Dieu est fidèle, Dieu tient la
Parole qu'il nous a donnée dans son amour,
il garde envers et contre tout, l'alliance qu'il a
conclue avec son peuple. Si la foi consiste
à croire Dieu sur Parole, la foi n'est donc
possible qu'avec la certitude, non seulement que
Dieu a parlé, mais encore qu'il tient
Parole, qu'il est fidèle à ses
engagements. Une parole qui n'est pas tenue n'est
rien de plus qu'un mensonge. Le Diable peut bien
nous faire toutes les promesses de Dieu, s'il le
veut, mais il ne peut pas les tenir, il ne peut pas
les rendre vraies. La fidélité de
Dieu n'est donc rien d'autre que la
vérité de sa Parole. Elle est
là au centre de tout ce qu'il nous dit. Elle
est la raison de notre foi, de notre
obéissance, de notre espérance. La
seule idée que Dieu pourrait ne pas tenir
parole, nous jette aussitôt dans le royaume
du père du mensonge.
En arrachant son peuple au pays
d'Égypte, Dieu a tenu la promesse qu'il
avait faite à Abraham. Il n'a cessé
de montrer sa fidélité, de Moïse
à Daniel, de Jérémie à
Jean-Baptiste; et finalement, de Noël à
Vendredi-Saint, il a vécu cette
fidélité. « Je suis le Seigneur
ton Dieu, un Dieu fidèle, un Dieu qui ne t'a
pas lâché quand tout s'en allait et
quand toi-même tu voulais
t'en aller, et quand même
tu m'avais déjà lâché
depuis longtemps ». Nous apprenons en
Jésus-Christ ce qu'est la
fidélité de Dieu, une
fidélité absolue, une
fidélité jusqu'à la mort, un
engagement sans aucune réserve. Le but que
Dieu poursuit, il le poursuit jusqu'au bout. La
brebis infidèle, il la cherche
jusqu'à ce qu'il l'ait trouvée. Et
quand elle s'en va de nouveau, il ne se lasse pas
de la rechercher sans cesse. Cette
fidélité est à base de
miséricorde et de patience, car Dieu aurait
chaque jour cent raisons de nous expulser de sa
maison. Il nous supporte pourtant et nous garde son
alliance. Où serions-nous, si Dieu
raisonnait une seule minute comme il nous arrive
sans cesse de raisonner à l'égard de
notre mari (ou de notre femme) quand nous trouvons
qu'il n'est pas ce que nous voudrions et quand les
reproches s'accumulent dans notre coeur ? La
fidélité de Dieu est une
fidélité qui supporte, qui recouvre
et qui pardonne notre
infidélité.
C'est ce Dieu-là, et pas un
autre, n'est-ce pas, c'est ce Dieu-là et non
pas une convention, et non pas une morale, et non
pas une religion, qui nous dit : « Tu ne
commettras pas d'adultère ! » C'est ce
Dieu qui nous a donné sa Parole, qui s'est
lié à nous, qui a conclu avec nous
cette alliance irrévocable, c'est le Dieu
qui a été pour nous comme un
époux, qui déclare : « Tu ne
commettras pas d'adultère ». Autrement
dit : « Tu auras pour ta femme, tu auras pour
ton mari, la fidélité que j'ai pour
toi ».
Ainsi, la révélation de la
fidélité de Dieu est aussi celle de
la puissance du mariage (comme la
révélation que nous sommes la
propriété de Dieu est aussi celle de
la puissance du droit de
propriété).
Aimez vos femmes comme Christ a
aimé son Église,
ayez pour elles là
fidélité que Dieu a pour son peuple.
« Soyez parfaits comme il est parfait »
se traduit ici : Soyez fidèles comme il est
fidèle ! Que votre parole, une fois
donnée, vous ne puissiez pas plus la
reprendre que Dieu ne peut reprendre la sienne.

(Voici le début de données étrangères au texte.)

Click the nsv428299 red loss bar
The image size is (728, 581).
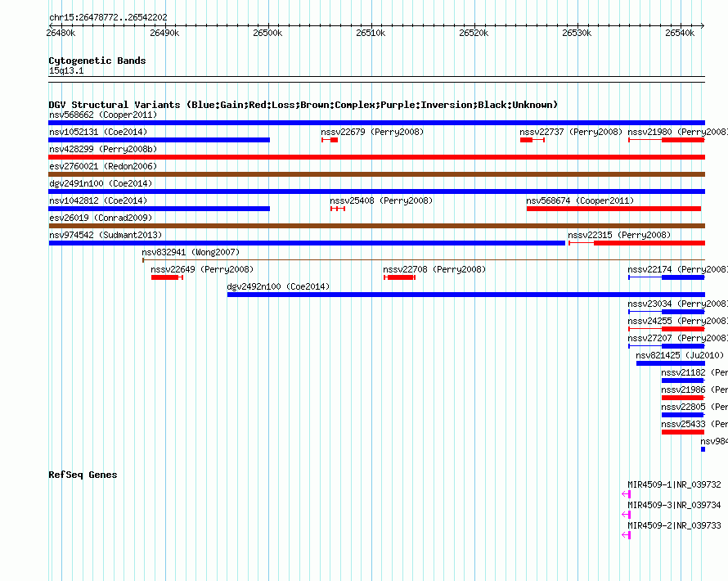point(376,157)
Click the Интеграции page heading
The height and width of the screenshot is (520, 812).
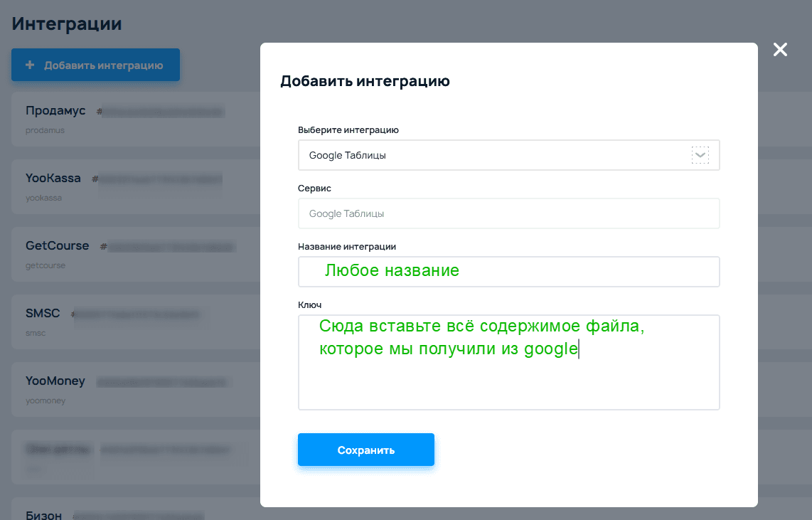[67, 23]
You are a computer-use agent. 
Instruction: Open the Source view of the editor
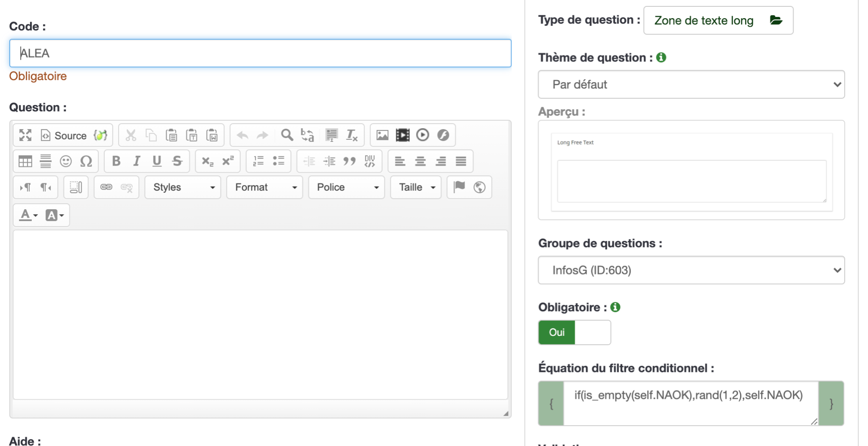point(64,136)
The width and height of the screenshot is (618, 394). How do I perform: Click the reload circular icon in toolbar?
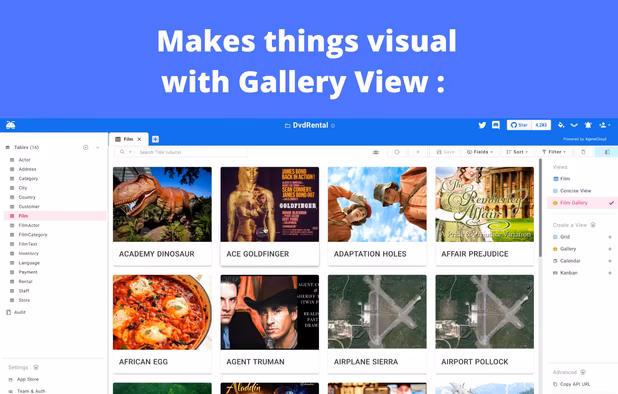[397, 152]
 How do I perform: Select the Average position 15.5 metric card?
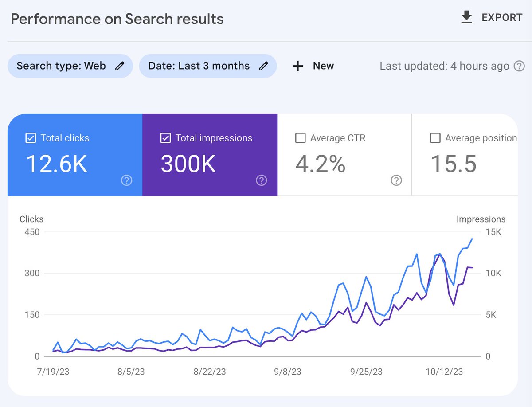(x=465, y=155)
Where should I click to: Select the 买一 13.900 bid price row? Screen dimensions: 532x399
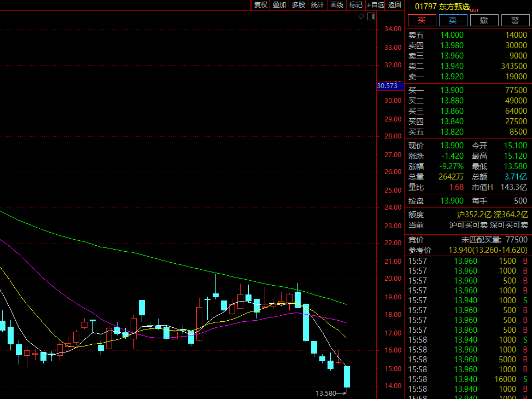point(467,90)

Pour tenir parole, pour garder son alliance, il a
été jusqu'à se livrer
lui-même.
C'est à l'intérieur de
cette fidélité miséricordieuse
et gardé par elle, que repose le mariage
chrétien. C'est dans la mesure où les
époux se savent liés à Dieu et
liés entre eux par cette
fidélité, que leur vie conjugale
correspond à la promesse : «Tu ne
commettras pas d'adultère », et
retrouve quelque chose de sa profondeur et de son
intensité premières.
Oh, je ne voudrais surtout pas faire
montre d'optimisme. Quoi de plus ridicule et de
plus illusoire que cette réclame que l'on
est toujours plus ou moins amené à
faire pour les mariages chrétiens, dans ce
genre de conférences. La volonté de
Dieu n'est pas une recette de bonheur conjugal,
bien qu'en un certain sens elle puisse
l'être. Les époux chrétiens ne
sont pas des anges. Les ménages
chrétiens ne sont pas des idylles. 0
justement pas ! Je craindrais même de dire
qu'ils sont plus facile ou plus heureux que les
ménages païens. Ce serait
peut-être faux, en tous cas mal
compris.
Je dirais plutôt que le grand
avantage des époux chrétiens est
d'avoir été, une fois pour toutes,
débarrassés, par la foi en
Jésus-Christ, de l'illusion païenne du
caractère idyllique du mariage. La foi donne
à l'homme la connaissance de lui-même.
Il sait à quoi s'en tenir. Il sait ce qu'il
est. Il sait aussi ce que Dieu est. Il y aura entre
époux chrétiens les mêmes
chutes, les mêmes difficultés, les
mêmes douloureuses barrières qu'entre
les époux païens.
Mais, il n'y aura pas de mauvaises surprises, pas
de déceptions et d'amertume, parce qu'il n'y
avait pas d'illusion. Rien, dans aucun domaine, ne
peut plus vraiment surprendre et
désespérer celui qui a
été une fois pour toutes et
définitivement surpris par la Croix de
Jésus-Christ.
La Croix est plantée au milieu
des nations, au milieu des familles. Les peuples
souffrent effroyablement les uns par les autres,
l'homme et la femme souffrent l'un par l'autre
peut-être davantage encore que des peuples
qui se font la guerre. Mais, tout cela n'est que
l'ombre de ce que les hommes ont fait et continuent
de faire souffrir à leur Seigneur. Les
époux chrétiens le savent, et c'est
énorme. Certes, ils se font souffrir
mutuellement autant que les autres, car ils sont
des hommes et des femmes pareils aux autres et, sur
le plan humain, leur union est aussi compromise.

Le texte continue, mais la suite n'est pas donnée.